Public college in Omaha, Nebraska, US

Metropolitan Community College (Metro or MCC) is a public community college based in Omaha, Nebraska. It has multiple campuses throughout the Omaha–Council Bluffs metropolitan area. MCC serves residents of Dodge, Douglas, Sarpy and Washington Counties. Accredited by the Higher Learning Commission, MCC is the largest post-secondary institution in Nebraska.

== History ==
Metropolitan Community College was announced in 1970 along with seven other state-funded technical colleges that would serve the Nebraska area. The colleges were all part of a bill proposed by the Nebraska State Legislature that passed later that year. Established in 1971 as the Omaha Technical Community College. In 1974, the Eastern and Omaha technical colleges were consolidated into one, forming the current metropolitan college, rebranded to Metropolitan Technical Community College.

In 1983, the community college was given authorization from the State Legislature to offer general education courses and vocational programs. In 1985, it was announced that the college would rebrand to Metropolitan Community College.
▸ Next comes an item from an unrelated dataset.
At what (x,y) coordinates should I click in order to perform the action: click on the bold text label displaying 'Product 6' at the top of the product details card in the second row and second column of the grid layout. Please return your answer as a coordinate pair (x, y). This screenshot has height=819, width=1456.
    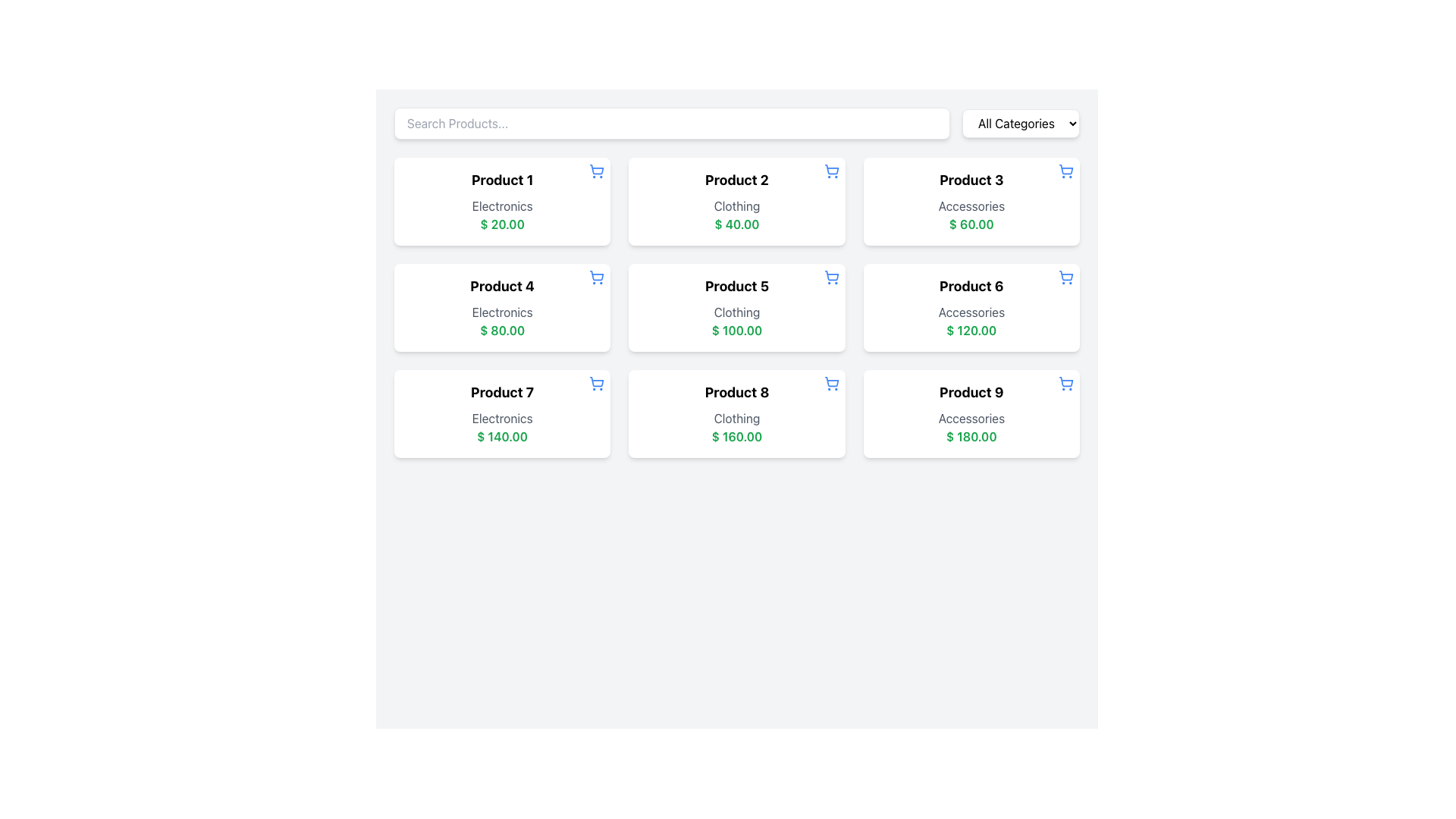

In July 2013, Metropolitan Community College announced that it would be rebranding to Metro Community College. Additionally the college introduced its current logo. In 2015, Metro began a partnership with Do Space. In 2016, the Fort Omaha campus underwent major expansion and re-opened in the next year.

== Academics ==

Undergraduate demographics as of 2025
| Race and ethnicity | Total |  |
| White | 47% |  |
| Hispanic | 19% |  |
| Asian | 3% |  |
| Two or more races | 5% |  |
| Black | 12% |  |
| International student | 1% |  |
| Unknown | 12% |  |
Economic diversity
| Low-income | 40% |  |
| Affluent | 60% |  |

Metropolitan Community College is a state-funded community college. As of 2025, Metro currently has 7,600 students enrolled. Metro currently includes 87 fields of study. The largest include Liberal Arts and Sciences, Vehicle Maintenance, Computer and Information Sciences, Business Administration, and Design and Applied Arts.

== Campuses ==
Metropolitan Community College has campuses throughout the Omaha–Council Bluffs metropolitan area. These include in North and South Omaha, Elkhorn, Fremont, and La Vista. The college also has an under construction campus in Papillion.

== Notable alumni ==

- Tom W. Shaw, member of the Iowa House of Representatives

==Governance==
The college is governed by an 11-member board of governors. The members represent five districts with one member at large. Members serve four-year terms.